=== Begin Enclosure ===

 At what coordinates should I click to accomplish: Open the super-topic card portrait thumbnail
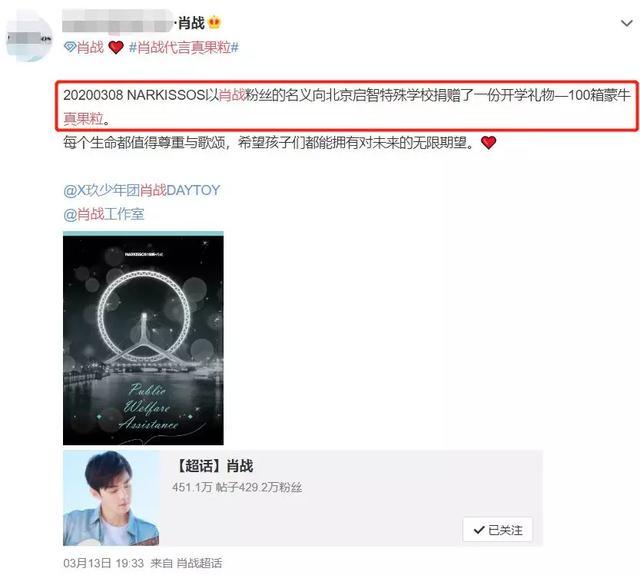(111, 498)

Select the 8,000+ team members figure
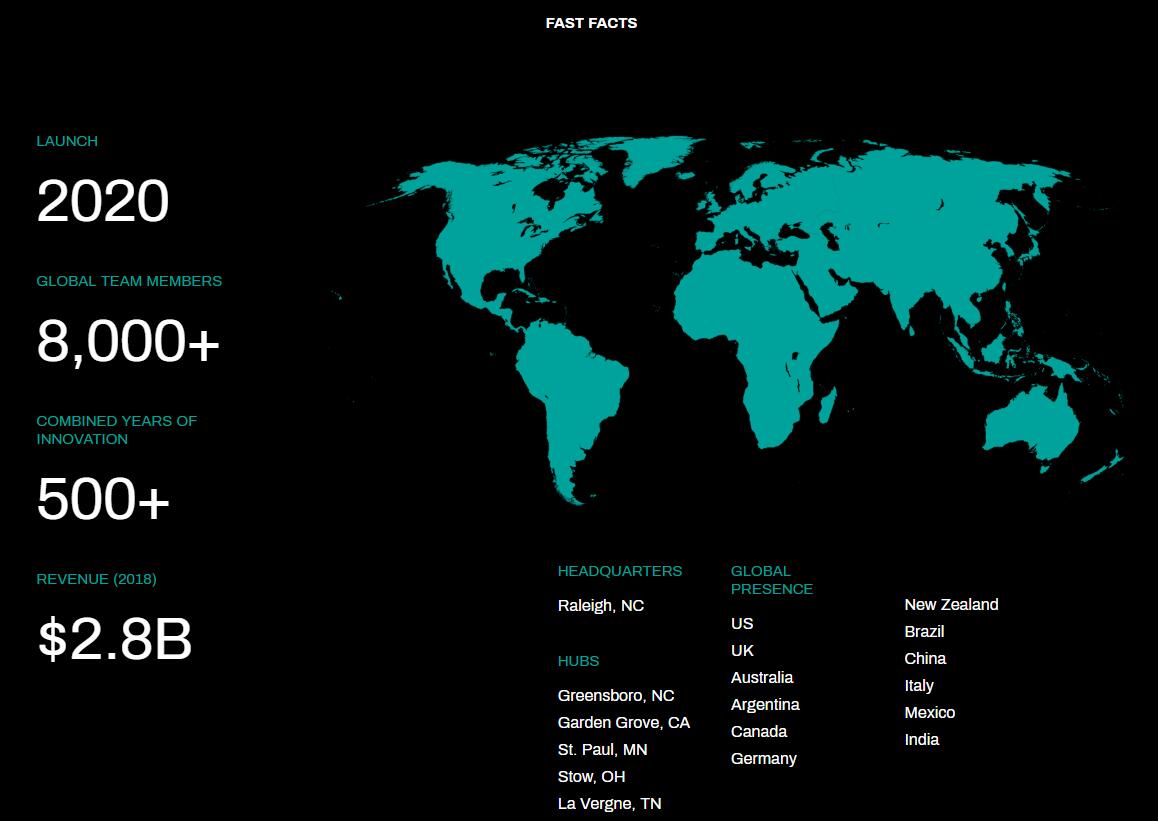(x=128, y=342)
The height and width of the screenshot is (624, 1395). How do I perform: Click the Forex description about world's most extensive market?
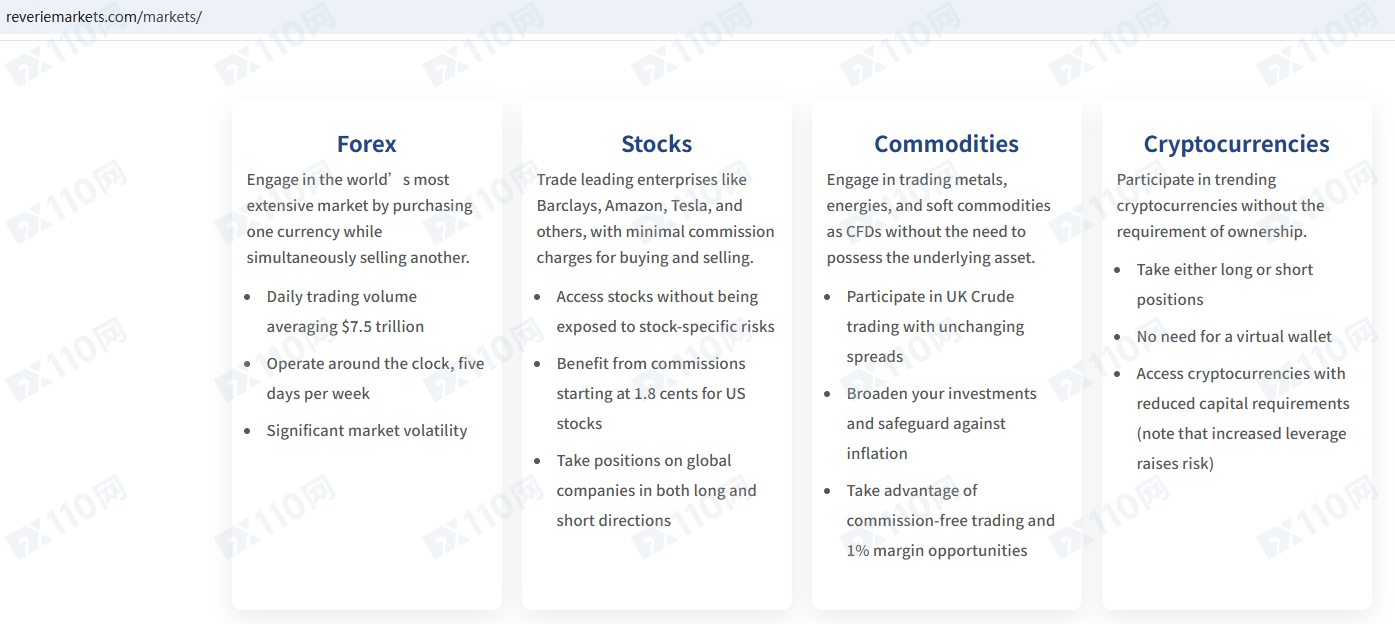pos(359,218)

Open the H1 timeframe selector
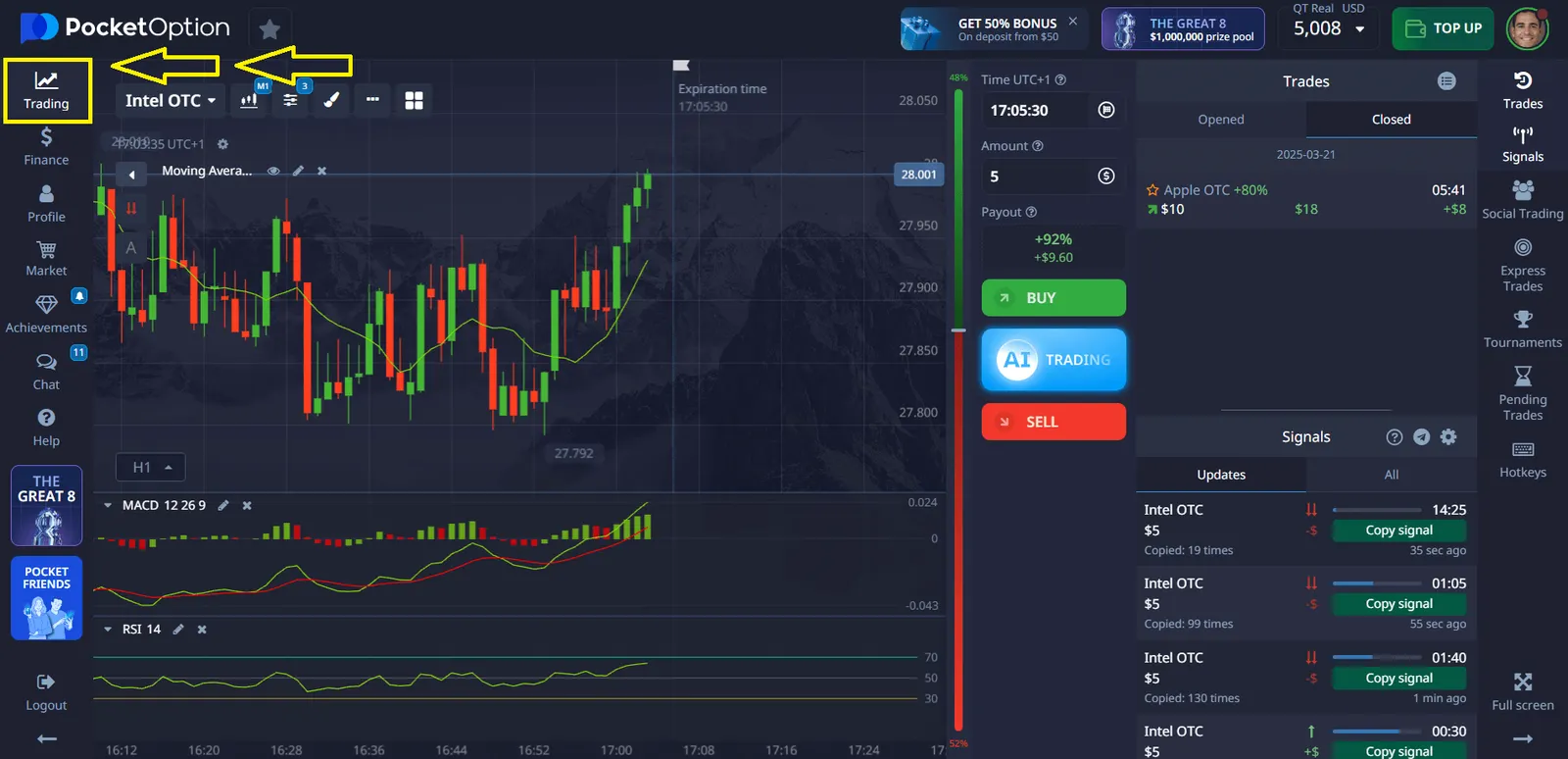[151, 468]
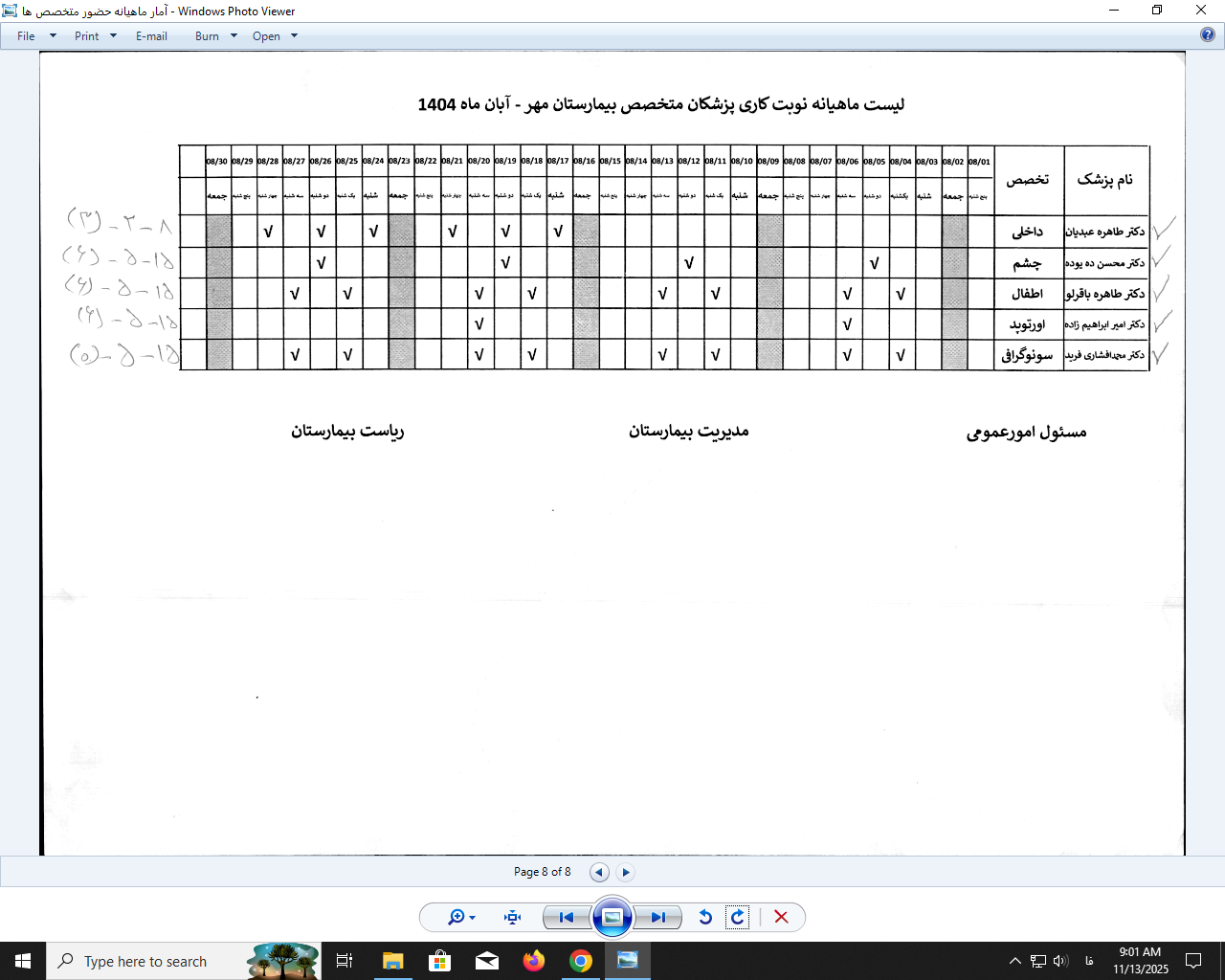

=== End Enclosure ===

- Exercise goal -
Please reproduce the listing exactly, leaving out any pictures.

- Written answer -
 At what coordinates should I click to accomplish: Open the super-topic card portrait thumbnail
(111, 498)

Select the 8,000+ team members figure
(x=128, y=342)
The height and width of the screenshot is (624, 1395). How do I perform: Click the Forex description about world's most extensive market?
pos(359,218)

Open the H1 timeframe selector
[151, 468]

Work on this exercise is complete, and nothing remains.